No hipotético corredor da morte, Alexandre Silva, 35 anos, imagina que “a vida a passar à frente dos olhos”. Revisitaria as raízes. Não faltaria o episódio em que cozinhou um coelho estufado que deu a provar à avó Silvéria que, mais rigorosa que o júri do Top Chefe — concurso que ganhou na primeira edição portuguesa —, lhe criticou o excesso de alecrim. E ele, para quem comer sempre foi, é e será um prazer, seria um homem feliz com a simplicidade do pão de vários dias, alho e azeite, juntos numa açorda, e um belo bife grelhado, como a avó lhe preparava.
Ricardo Costa
Restaurante The Yeatman, Vila Nova de Gaia
É preciso navegar entre o Douro, aos pés de Gaia, e a ria de Aveiro para mergulhar no universo de Ricardo Costa. No derradeiro momento, ponderaria entre uma refeição no Vila Joya ou no Ocean, preparada por dois grandes chefs, ou voltaria às origens, à terra que o viu nascer, Aveiro, numa mesa povoada de memórias e sabores familiares, com pais, avós, tios, primos e amigos reunidos, como acontece em todas as datas festivas e os poucos momentos de convívio que sobram para além da azafama da cozinha.
O pedido: para começar, camarão da costa, ostras, percebes, berbigão, amêijoa; depois, se fosse Outono ou Inverno, uma caldeira de enguias, se fosse, na Primavera ou Verão, um leitão da Bairrada; por último, uns ovos moles de Aveiro ou um tiramisu, servido “bem gelado”.
É difícil traduzir por palavras as emoções de um homem, mas basta seguirmos o alinhamento de celebrações — aniversários, comunhões e outros rituais. “Nas datas festivas comemos leitão, nas mais importantes chanfana e nas muito importantes enguias, um prato menos acessível. Os ovos moles fazem sempre parte das mesas de Natal e passagem de ano”. O marisco chega pela via informal dos encontros de amigos, em que o chef, sem vontade de cozinhar quando sai da cozinha de todos os dias, se entrega a pratos menos elaborados e recebe sem pompa. Basta uma mesa variada e boa disposição, para ser do agrado de todos.

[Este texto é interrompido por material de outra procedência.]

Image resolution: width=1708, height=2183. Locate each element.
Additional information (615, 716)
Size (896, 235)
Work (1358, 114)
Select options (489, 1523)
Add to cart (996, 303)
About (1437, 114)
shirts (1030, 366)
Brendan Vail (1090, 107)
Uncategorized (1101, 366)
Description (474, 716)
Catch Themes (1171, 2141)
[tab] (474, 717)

É hora de pensar naqueles que estão sempre longe da vista mas perto do coração. “Sou um marido, pai e filho ausente”, diz. Mesmo quando cozinha no The Yeatman, os pratos de peixe e marisco representam sempre esse regresso às raízes, as mesmas que a maturidade dos 37 anos lhe permite relativizar as estrelas. “Quando recebi a primeira tinha 29 anos, era a fase inicial em que queria mostrar e alcançar algo. Oito anos depois, as conquistas podem ser importantes para o negócio, mas não colmatam as ausências. Não tem preço o que se deixa de viver”, reconhece. É uma vida de sacrifício, de trabalho, de entrega. Quando, às segundas-feiras, sai, pela manhã, para Gaia, respira o cheiro da maresia trazida pelo vento e guarda essa sensação única. A última garfada, o último suspiro, bem podia saber a mar.
Nuno Bergonse
Freelance, Lisboa
Que seja a um domingo, com chuva. O cenário bucólico como pano de fundo para a última reunião da família. E, se pudesse ser, em casa. O momento teria uma forte dimensão emocional, daí a escolha do prato de Nuno Bergonse: “Uma sopa cozinhada pela minha mãe”. Assim como lhe deu a primeira refeição, seria a progenitora a confeccionar a última. Podia ser “uma sopa de entulho ou uma sopa da pedra sem carne e com muitos legumes, rica em couve, até ter de desapertar o cinto por estar tão cheio, como se fosse um dia de Natal”.
Comer sopa é um hábito que manteve diariamente desde criança. A educação alimentar veio acompanhada com uma filosofia de vida transmitida pelos pais, macrobióticos durante mais de uma década. “A minha mãe cozinhava tudo, desde o pão. Muitas vezes a sopa era a refeição e era bastante completa”, explica. Era preparada pela manhã e, ao pequeno-almoço, Nuno espreitava o que estava na panela e servia-se.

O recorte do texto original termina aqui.